Minerva;bt1839 ha detto:
			
		

> _se un intellettuale o un politico osasse liquidare un argomento tremendo come quello della mafia in due battute verrebbe considerato un cialtrone.
> _questo dice michele serra;   concordo con lui.


ad occhio e croce mi sembrano due battute però...


----------



## Monsieur Madeleine (2 Maggio 2012)

Minerva;bt1834 ha detto:
			
		

> propaganda, schifoso usare i morti...le tue parole si adattano benissimo nei due sensi opposti.
> vuoi per grillo, vuoi per chi lo sta criticando


Da un lato ho visto (in questo particolare caso) una sfortunata metafora, dall'altro il soito schifoso accanirsi dei demagoghi.
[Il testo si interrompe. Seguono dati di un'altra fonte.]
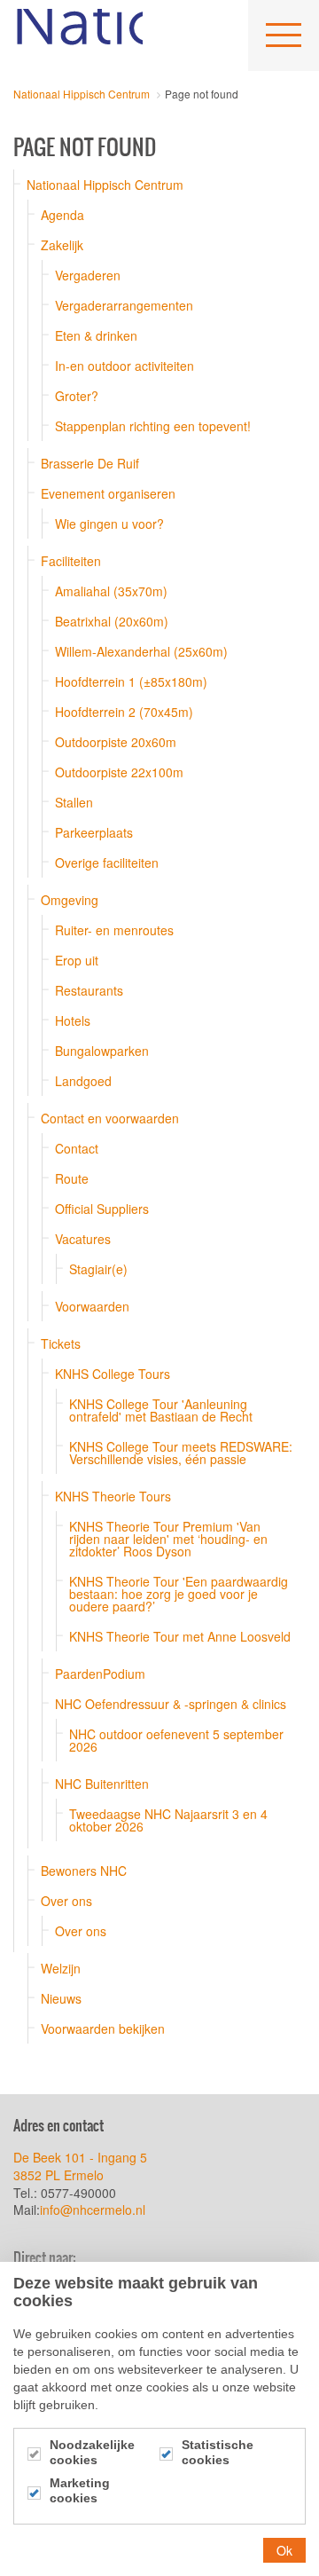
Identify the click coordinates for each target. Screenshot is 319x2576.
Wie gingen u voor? (109, 523)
Branchi di lupi, ecco cosa sono.


----------



## Minerva (2 Maggio 2012)

pure grillo è diventato un demagogo.
e lo dice una sua concittadina che lo ha sempre apprezzato  e incontrato varie volte


----------



## Monsieur Madeleine (2 Maggio 2012)

Minerva;bt1848 ha detto:
			
		

> pure grillo è diventato un demagogo.
> e lo dice una sua concittadina che lo ha sempre apprezzato  e incontrato varie volte


Ma difatti io ho preso questa cosa solo come un esempio di un comportamento che per me è rivoltante. 
Non faccio questioni di persone, per il semplice motivo che per arrivare a certi livelli credo che siano talmente tanti i compromessi con la coscienza a cui ci si deve piegare che è inevitabile una profonda trasformazione dell'individuo, una pressochè assoluta tacitazione della coscienza e della responsabilità, per non parlare della dignità. E lo stampo finale è uguale per tutti.
I politici "buoni" sono solo coloro i cui interessi personali fanno, del tutto casualmente, meno danni di quelli degli altri.


----------